**Problem statement**
Please make sure what you return matches the listing below exactly, minus its pictures.

**Records for the exercise**
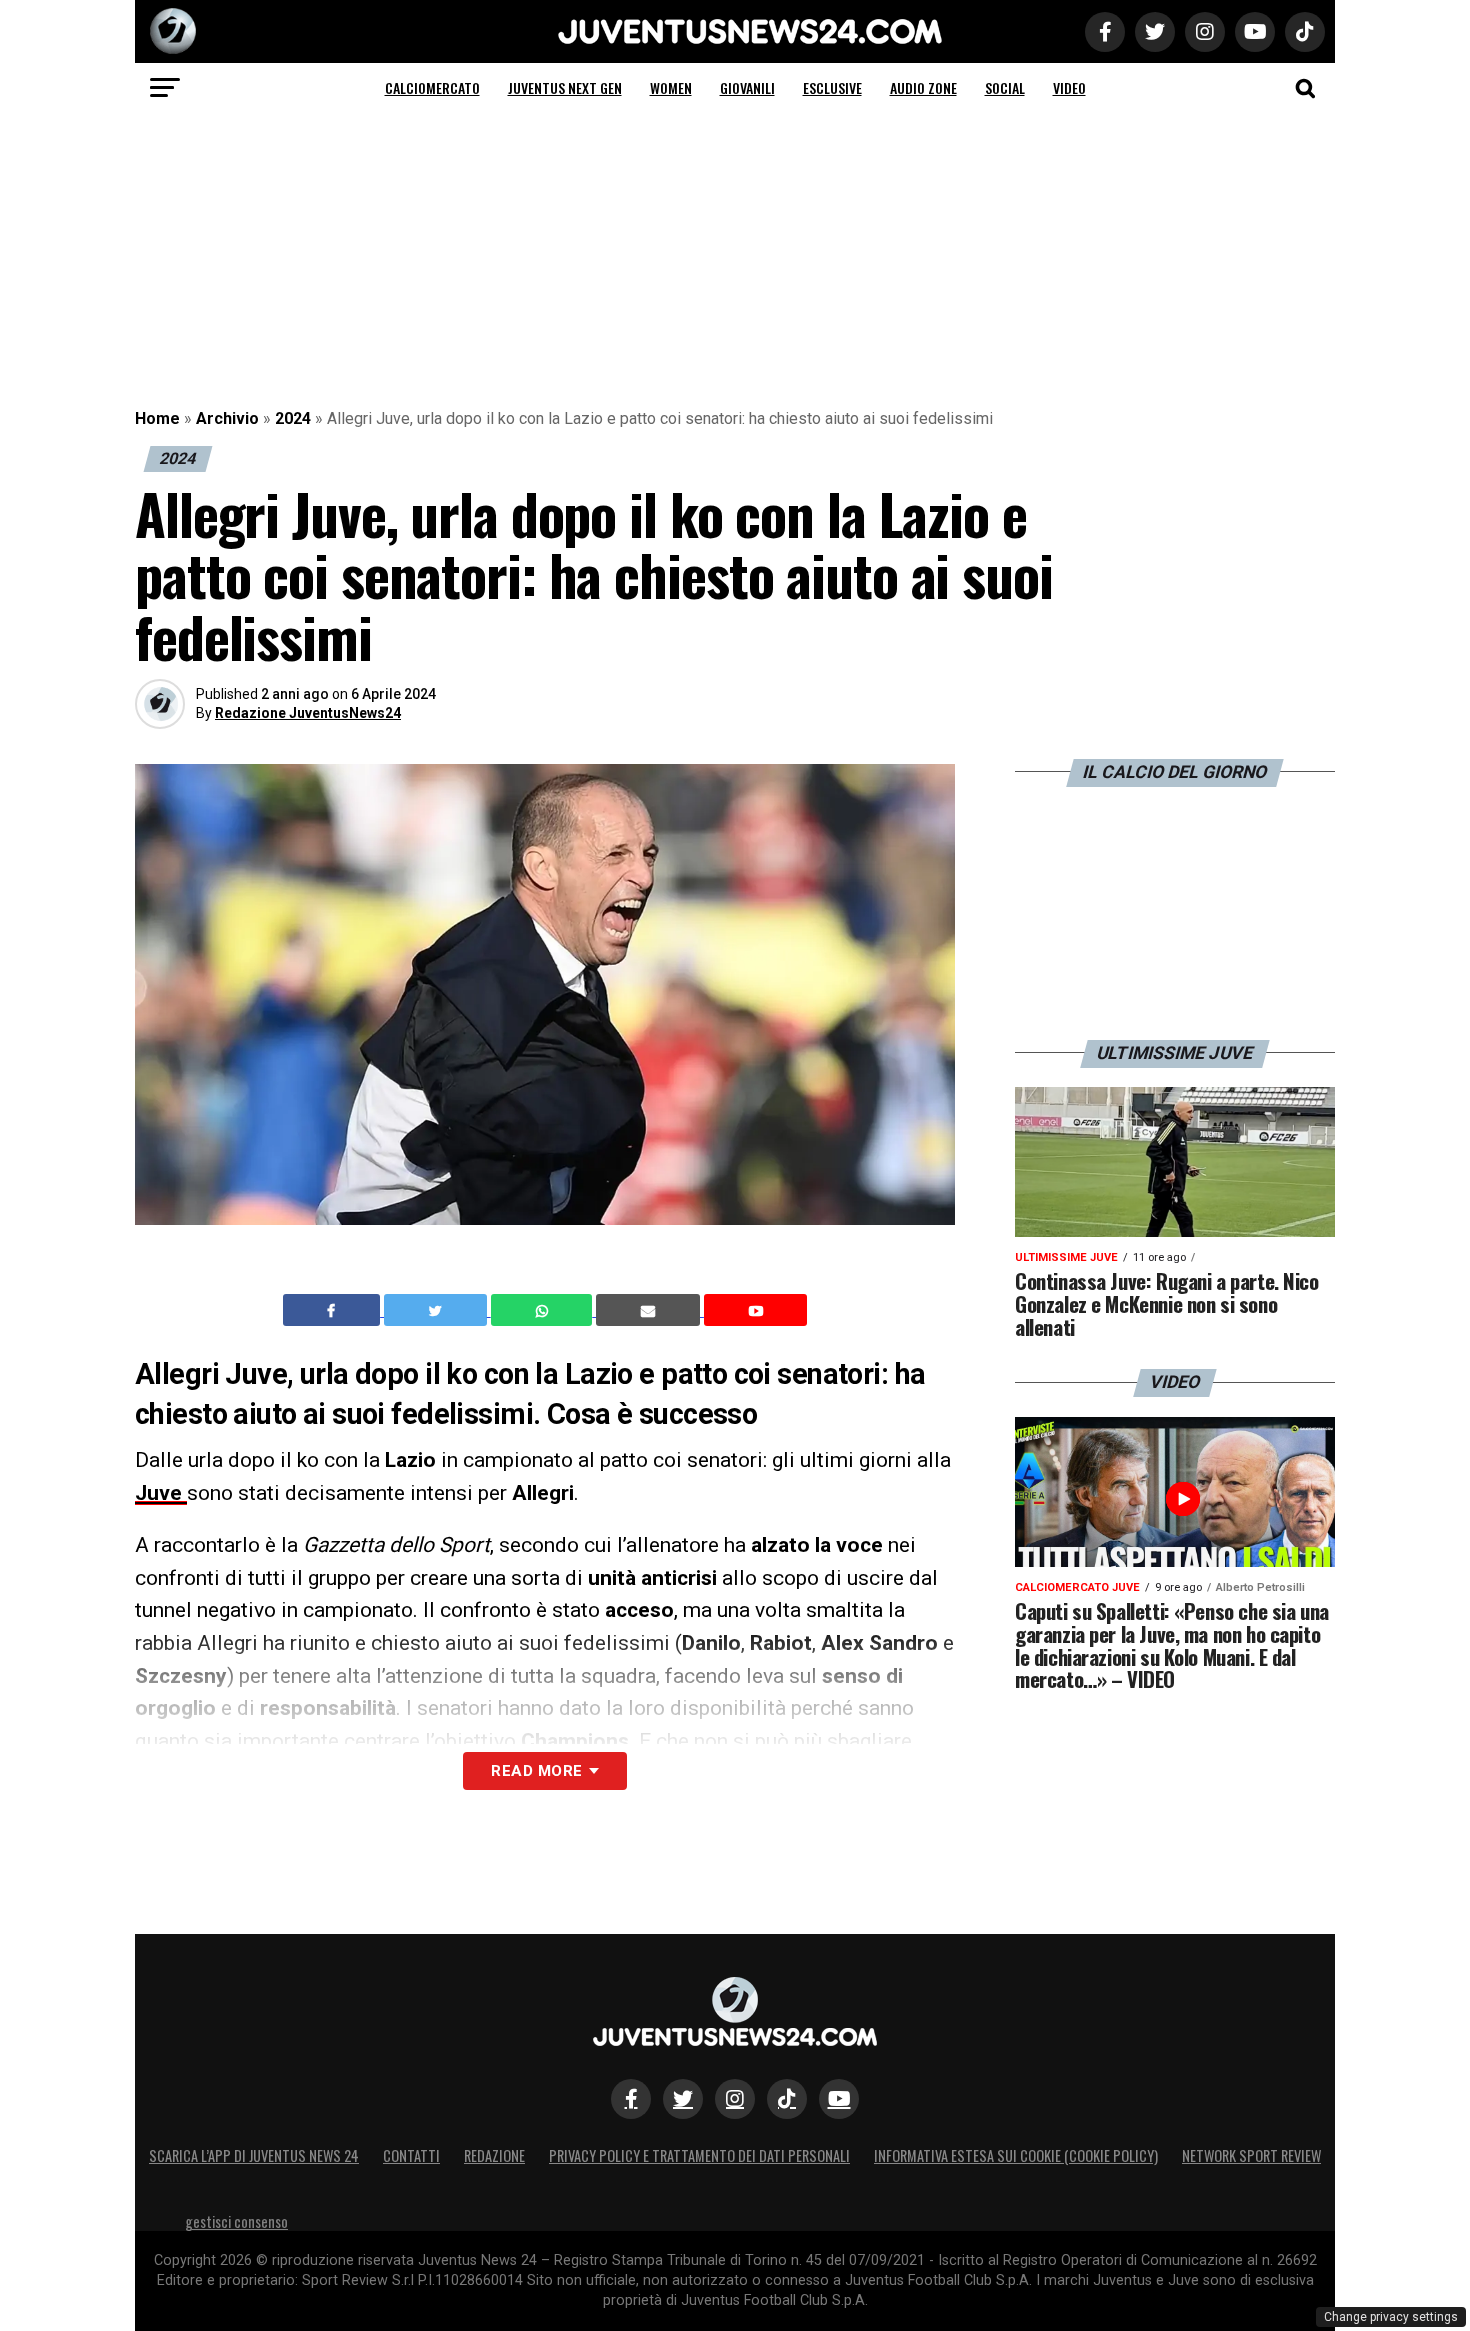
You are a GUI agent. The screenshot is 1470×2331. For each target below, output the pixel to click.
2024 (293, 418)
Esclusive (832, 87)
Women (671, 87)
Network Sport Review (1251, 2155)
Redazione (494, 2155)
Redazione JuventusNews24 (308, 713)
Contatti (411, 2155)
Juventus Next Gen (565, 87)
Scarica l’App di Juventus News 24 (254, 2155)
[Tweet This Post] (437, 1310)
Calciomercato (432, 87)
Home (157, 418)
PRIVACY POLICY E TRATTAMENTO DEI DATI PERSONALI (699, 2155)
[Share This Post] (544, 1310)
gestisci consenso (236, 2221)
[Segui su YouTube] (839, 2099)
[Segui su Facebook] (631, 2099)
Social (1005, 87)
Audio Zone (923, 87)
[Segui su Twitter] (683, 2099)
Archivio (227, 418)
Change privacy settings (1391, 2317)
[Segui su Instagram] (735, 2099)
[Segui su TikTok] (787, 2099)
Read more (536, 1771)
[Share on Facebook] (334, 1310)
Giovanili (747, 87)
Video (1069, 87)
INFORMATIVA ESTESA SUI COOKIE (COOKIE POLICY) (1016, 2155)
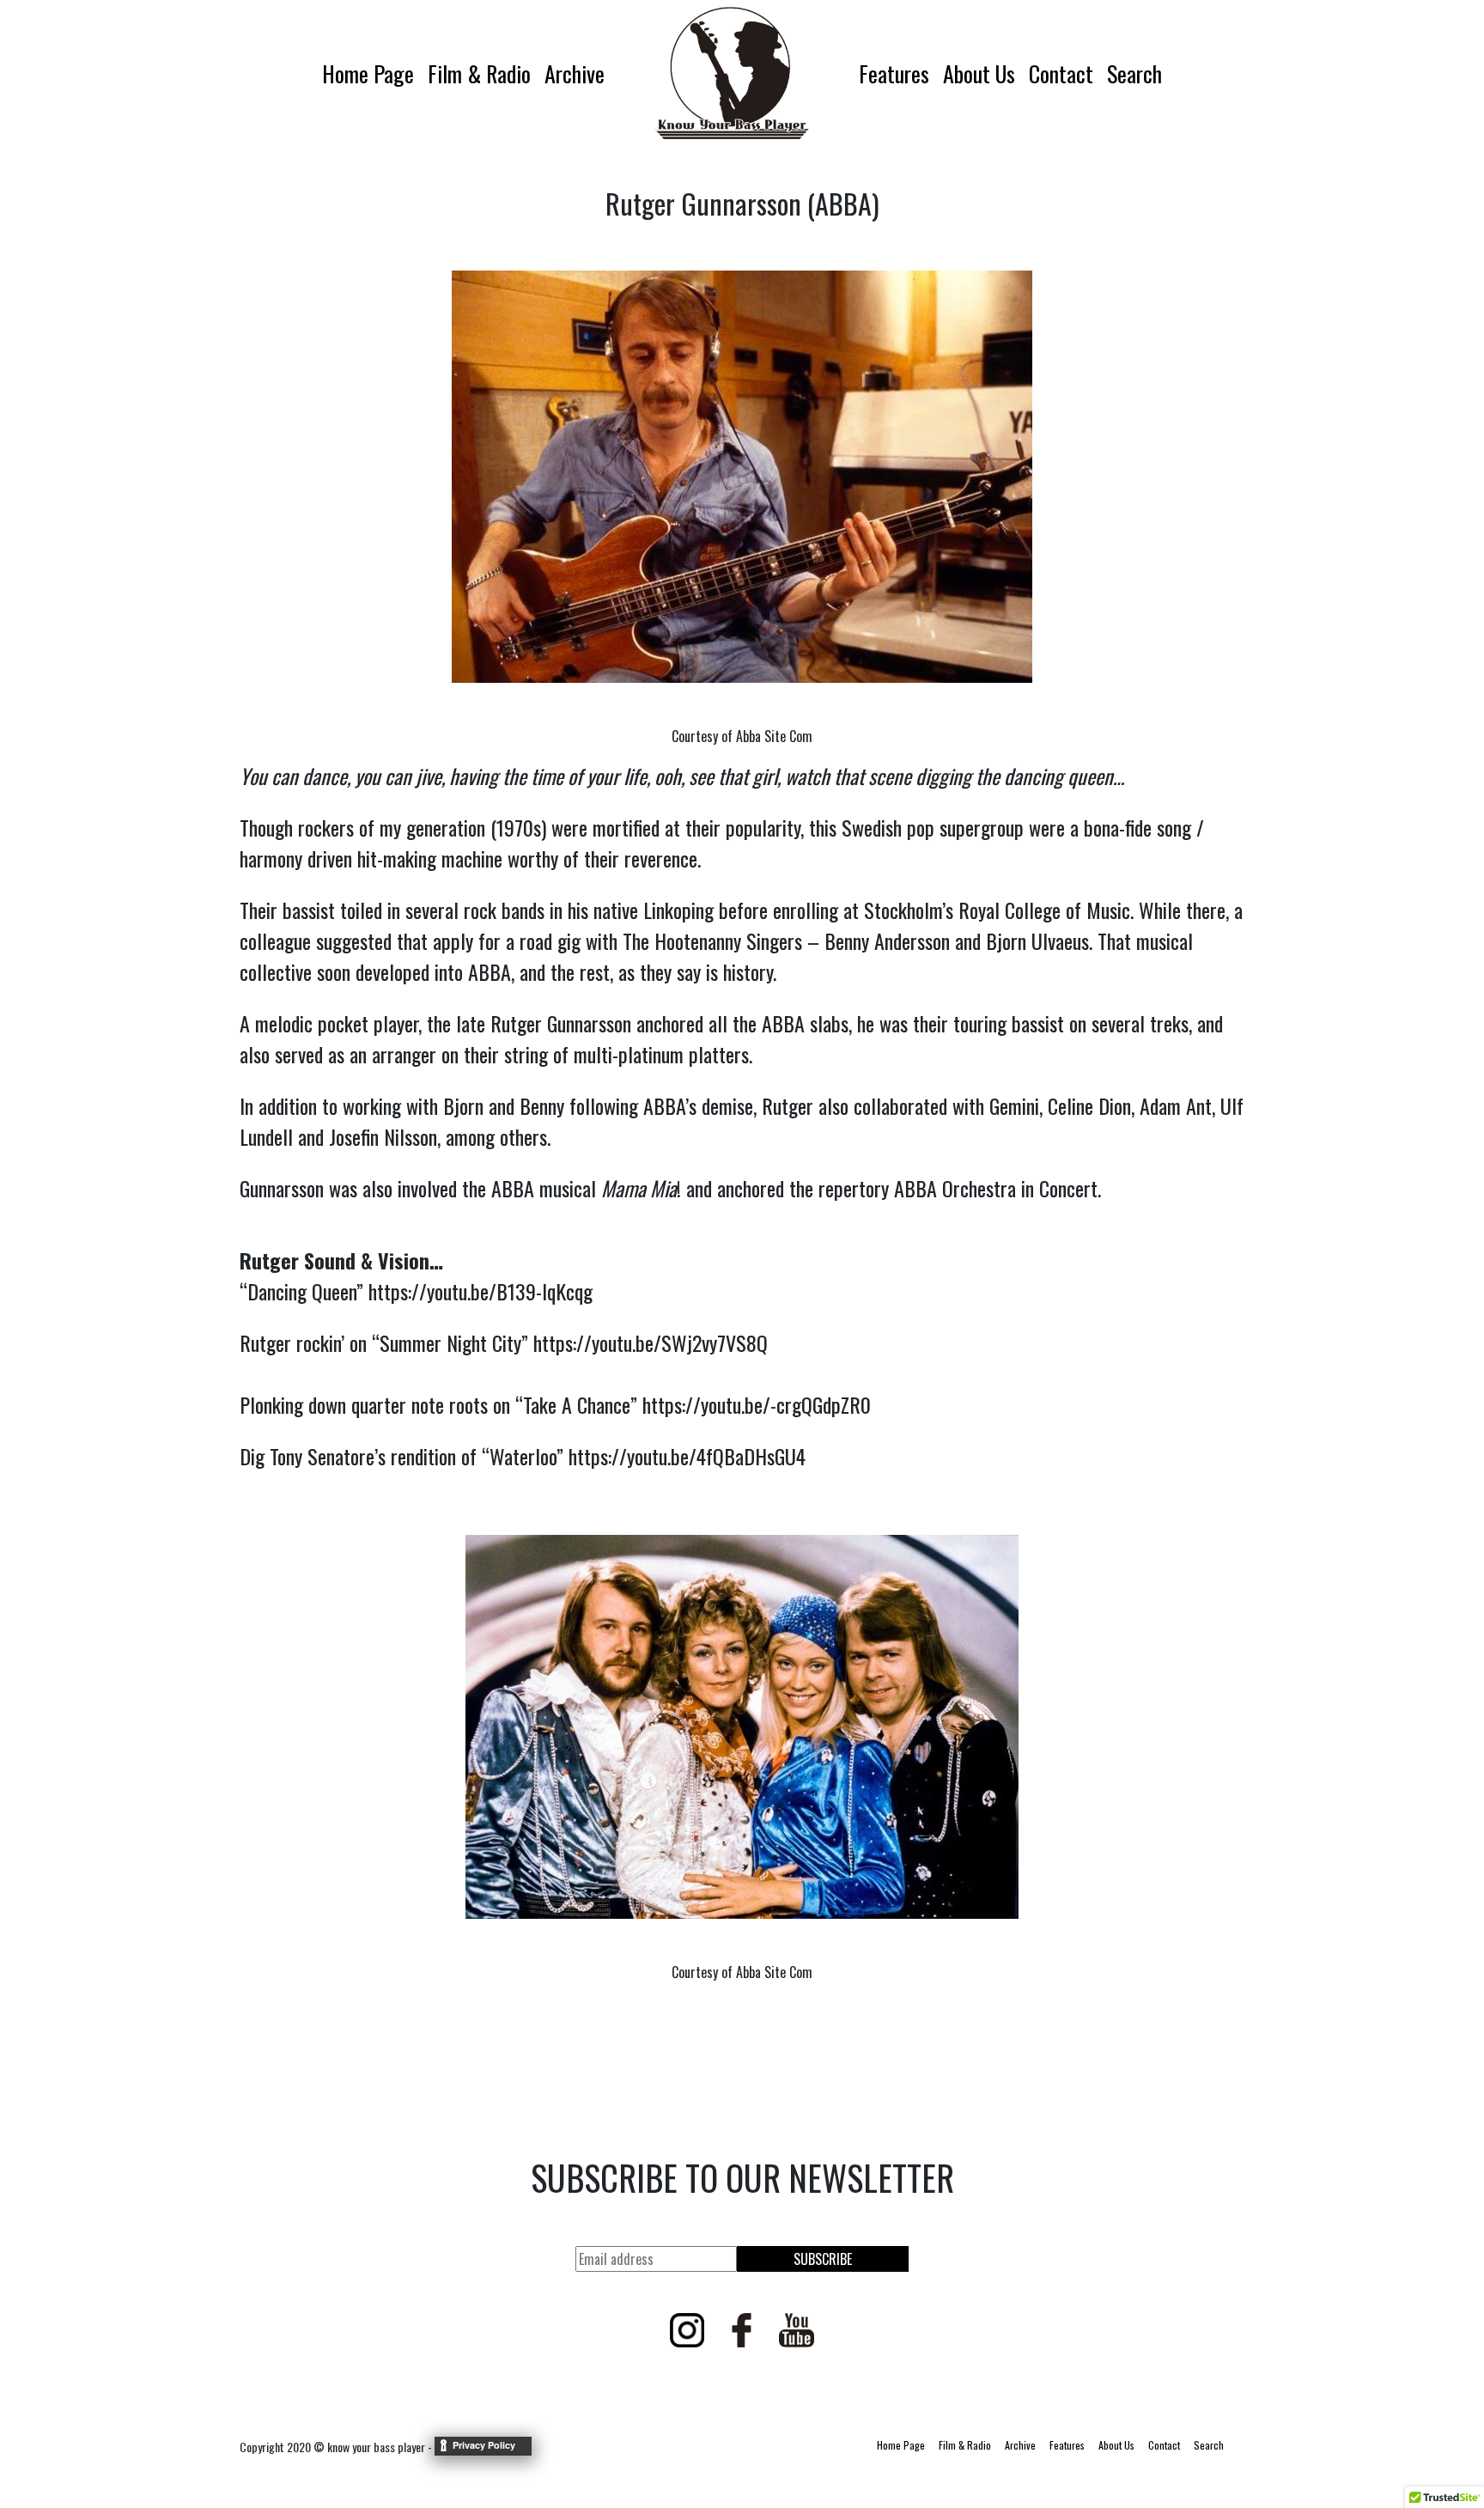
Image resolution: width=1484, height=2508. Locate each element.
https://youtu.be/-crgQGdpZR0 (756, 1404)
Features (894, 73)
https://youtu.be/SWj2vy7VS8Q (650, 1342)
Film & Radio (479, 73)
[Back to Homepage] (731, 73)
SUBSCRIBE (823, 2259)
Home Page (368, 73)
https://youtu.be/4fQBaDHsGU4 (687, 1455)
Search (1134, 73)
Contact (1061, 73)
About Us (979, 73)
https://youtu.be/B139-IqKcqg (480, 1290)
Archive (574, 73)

**Solution to the exercise**
You are a GUI agent. The screenshot is 1470×2331. For each target below, output the pixel to click.
2024 (293, 418)
Esclusive (832, 87)
Women (671, 87)
Network Sport Review (1251, 2155)
Redazione (494, 2155)
Redazione JuventusNews24 (308, 713)
Contatti (411, 2155)
Juventus Next Gen (565, 87)
Scarica l’App di Juventus News 24 (254, 2155)
[Tweet This Post] (437, 1310)
Calciomercato (432, 87)
Home (157, 418)
PRIVACY POLICY E TRATTAMENTO DEI DATI PERSONALI (699, 2155)
[Share This Post] (544, 1310)
gestisci consenso (236, 2221)
[Segui su YouTube] (839, 2099)
[Segui su Facebook] (631, 2099)
Social (1005, 87)
Audio Zone (923, 87)
[Segui su Twitter] (683, 2099)
Archivio (227, 418)
Change privacy settings (1391, 2317)
[Segui su Instagram] (735, 2099)
[Segui su TikTok] (787, 2099)
Read more (536, 1771)
[Share on Facebook] (334, 1310)
Giovanili (747, 87)
Video (1069, 87)
INFORMATIVA ESTESA SUI COOKIE (COOKIE POLICY) (1016, 2155)
Image resolution: width=1484, height=2508. Locate each element.
https://youtu.be/-crgQGdpZR0 (756, 1404)
Features (894, 73)
https://youtu.be/SWj2vy7VS8Q (650, 1342)
Film & Radio (479, 73)
[Back to Homepage] (731, 73)
SUBSCRIBE (823, 2259)
Home Page (368, 73)
https://youtu.be/4fQBaDHsGU4 (687, 1455)
Search (1134, 73)
Contact (1061, 73)
About Us (979, 73)
https://youtu.be/B139-IqKcqg (480, 1290)
Archive (574, 73)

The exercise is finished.